-- Goal --
Please copy the listing from the line containing "has width=658, height=743." through the line containing "tap(360, 158)", changing "Ritz-Carlton" to "Four Seasons" and leaving everything else as it is. Give only those lines.

-- Listing --
======
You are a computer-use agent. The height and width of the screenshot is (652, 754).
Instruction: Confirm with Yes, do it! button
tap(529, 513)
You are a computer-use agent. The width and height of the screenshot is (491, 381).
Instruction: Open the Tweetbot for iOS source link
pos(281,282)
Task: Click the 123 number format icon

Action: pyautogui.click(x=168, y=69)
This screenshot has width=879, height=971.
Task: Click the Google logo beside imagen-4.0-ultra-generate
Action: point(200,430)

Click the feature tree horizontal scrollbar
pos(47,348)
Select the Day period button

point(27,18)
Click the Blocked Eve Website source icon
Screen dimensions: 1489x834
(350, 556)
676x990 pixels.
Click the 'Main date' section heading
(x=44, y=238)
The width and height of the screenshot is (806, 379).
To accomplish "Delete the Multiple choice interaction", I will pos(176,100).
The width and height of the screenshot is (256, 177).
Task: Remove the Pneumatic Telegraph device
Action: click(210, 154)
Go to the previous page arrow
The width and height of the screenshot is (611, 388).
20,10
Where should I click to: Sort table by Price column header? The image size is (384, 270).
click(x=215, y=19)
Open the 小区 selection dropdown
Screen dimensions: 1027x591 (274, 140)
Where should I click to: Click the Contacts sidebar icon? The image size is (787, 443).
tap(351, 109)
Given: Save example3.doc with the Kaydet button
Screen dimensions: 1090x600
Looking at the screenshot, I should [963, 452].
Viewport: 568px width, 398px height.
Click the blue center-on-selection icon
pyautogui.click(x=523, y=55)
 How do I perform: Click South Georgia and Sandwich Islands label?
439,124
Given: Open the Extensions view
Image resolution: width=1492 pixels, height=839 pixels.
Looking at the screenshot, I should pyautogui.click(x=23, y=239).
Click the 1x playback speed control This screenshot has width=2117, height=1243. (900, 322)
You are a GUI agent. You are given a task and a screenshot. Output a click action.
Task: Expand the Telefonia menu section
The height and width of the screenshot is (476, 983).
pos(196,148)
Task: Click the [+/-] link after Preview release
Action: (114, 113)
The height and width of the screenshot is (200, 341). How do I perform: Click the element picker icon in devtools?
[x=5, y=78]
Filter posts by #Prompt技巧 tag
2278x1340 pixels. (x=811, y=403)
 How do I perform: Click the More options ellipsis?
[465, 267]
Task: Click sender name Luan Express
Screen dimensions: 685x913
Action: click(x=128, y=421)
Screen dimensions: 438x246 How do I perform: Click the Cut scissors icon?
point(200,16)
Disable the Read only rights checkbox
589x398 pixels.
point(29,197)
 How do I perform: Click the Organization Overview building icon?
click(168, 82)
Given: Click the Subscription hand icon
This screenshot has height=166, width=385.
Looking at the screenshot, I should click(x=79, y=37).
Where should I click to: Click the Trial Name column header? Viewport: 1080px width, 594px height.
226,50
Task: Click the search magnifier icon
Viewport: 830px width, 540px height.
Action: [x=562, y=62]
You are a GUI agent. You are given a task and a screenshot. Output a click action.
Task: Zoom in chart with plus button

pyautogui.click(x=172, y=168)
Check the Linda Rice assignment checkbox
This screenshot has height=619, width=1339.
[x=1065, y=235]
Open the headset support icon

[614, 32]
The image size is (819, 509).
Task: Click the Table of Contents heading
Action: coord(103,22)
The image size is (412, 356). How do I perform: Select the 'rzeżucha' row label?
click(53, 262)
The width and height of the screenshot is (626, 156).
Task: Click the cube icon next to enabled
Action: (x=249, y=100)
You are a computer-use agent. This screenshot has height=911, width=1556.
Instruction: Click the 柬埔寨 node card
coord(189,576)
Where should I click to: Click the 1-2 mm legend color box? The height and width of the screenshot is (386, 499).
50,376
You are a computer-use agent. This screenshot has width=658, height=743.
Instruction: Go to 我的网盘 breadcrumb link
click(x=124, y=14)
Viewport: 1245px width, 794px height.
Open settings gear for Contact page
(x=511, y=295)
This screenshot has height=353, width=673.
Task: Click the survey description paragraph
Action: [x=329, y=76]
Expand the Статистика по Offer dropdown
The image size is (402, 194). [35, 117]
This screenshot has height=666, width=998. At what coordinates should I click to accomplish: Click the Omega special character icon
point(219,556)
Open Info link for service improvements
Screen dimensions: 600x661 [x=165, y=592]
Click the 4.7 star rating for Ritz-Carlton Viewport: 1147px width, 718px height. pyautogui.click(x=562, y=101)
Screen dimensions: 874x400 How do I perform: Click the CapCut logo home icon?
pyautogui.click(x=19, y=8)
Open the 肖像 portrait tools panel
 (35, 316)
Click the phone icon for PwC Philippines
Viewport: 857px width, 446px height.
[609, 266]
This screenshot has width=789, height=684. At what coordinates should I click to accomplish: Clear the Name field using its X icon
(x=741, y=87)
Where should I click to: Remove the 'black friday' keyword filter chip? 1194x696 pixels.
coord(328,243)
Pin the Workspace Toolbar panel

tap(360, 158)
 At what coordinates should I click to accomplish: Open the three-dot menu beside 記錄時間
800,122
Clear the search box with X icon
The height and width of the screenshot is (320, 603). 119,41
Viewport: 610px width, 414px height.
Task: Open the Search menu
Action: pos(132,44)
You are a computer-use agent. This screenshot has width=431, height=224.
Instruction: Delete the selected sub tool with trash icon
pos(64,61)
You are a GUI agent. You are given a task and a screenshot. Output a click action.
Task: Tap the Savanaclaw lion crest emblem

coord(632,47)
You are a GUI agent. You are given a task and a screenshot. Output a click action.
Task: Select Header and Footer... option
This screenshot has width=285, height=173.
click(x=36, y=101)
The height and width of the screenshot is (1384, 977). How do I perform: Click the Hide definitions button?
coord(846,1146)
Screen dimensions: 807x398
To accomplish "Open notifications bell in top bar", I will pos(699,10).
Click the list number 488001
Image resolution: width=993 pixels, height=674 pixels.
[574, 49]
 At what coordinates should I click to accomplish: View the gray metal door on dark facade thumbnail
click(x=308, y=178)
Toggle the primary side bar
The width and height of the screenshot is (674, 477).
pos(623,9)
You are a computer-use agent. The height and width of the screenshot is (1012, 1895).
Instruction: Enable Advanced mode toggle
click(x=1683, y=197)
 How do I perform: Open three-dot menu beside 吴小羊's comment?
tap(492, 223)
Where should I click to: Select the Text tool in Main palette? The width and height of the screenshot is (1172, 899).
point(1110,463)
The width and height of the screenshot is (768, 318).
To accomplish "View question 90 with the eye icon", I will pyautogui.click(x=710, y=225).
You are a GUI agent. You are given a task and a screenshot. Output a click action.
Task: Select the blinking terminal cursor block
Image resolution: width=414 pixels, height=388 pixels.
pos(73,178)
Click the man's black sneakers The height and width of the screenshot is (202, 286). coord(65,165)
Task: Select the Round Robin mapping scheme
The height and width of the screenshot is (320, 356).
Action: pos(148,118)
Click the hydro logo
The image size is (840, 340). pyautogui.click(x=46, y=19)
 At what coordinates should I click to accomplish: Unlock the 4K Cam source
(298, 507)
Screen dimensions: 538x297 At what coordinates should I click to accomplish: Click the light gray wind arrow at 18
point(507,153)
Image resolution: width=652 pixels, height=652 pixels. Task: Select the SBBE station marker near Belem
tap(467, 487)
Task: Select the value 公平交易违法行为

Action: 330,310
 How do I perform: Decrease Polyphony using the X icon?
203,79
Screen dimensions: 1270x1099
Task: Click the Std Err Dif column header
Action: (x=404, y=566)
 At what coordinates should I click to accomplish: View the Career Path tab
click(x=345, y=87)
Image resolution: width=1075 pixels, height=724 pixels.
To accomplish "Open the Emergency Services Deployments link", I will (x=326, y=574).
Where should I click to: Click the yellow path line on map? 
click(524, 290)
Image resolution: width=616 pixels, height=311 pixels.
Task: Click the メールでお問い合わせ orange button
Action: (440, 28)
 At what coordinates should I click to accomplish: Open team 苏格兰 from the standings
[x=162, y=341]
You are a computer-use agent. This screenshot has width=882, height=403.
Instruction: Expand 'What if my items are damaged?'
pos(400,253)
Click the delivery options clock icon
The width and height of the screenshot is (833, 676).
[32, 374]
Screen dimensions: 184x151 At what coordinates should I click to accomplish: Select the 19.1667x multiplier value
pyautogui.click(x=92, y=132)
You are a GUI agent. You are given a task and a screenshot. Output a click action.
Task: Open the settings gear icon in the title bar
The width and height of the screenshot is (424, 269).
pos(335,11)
======
-- Full response --
You are a computer-use agent. This screenshot has width=658, height=743.
Instruction: Go to 我的网盘 breadcrumb link
click(x=124, y=14)
Viewport: 1245px width, 794px height.
Open settings gear for Contact page
(x=511, y=295)
This screenshot has height=353, width=673.
Task: Click the survey description paragraph
Action: [x=329, y=76]
Expand the Статистика по Offer dropdown
The image size is (402, 194). [35, 117]
This screenshot has height=666, width=998. At what coordinates should I click to accomplish: Click the Omega special character icon
point(219,556)
Open Info link for service improvements
Screen dimensions: 600x661 [x=165, y=592]
Click the 4.7 star rating for Four Seasons Viewport: 1147px width, 718px height. pyautogui.click(x=562, y=101)
Screen dimensions: 874x400 How do I perform: Click the CapCut logo home icon?
pyautogui.click(x=19, y=8)
Open the 肖像 portrait tools panel
 (35, 316)
Click the phone icon for PwC Philippines
Viewport: 857px width, 446px height.
[609, 266]
This screenshot has width=789, height=684. At what coordinates should I click to accomplish: Clear the Name field using its X icon
(x=741, y=87)
Where should I click to: Remove the 'black friday' keyword filter chip? 1194x696 pixels.
coord(328,243)
Pin the Workspace Toolbar panel

tap(360, 158)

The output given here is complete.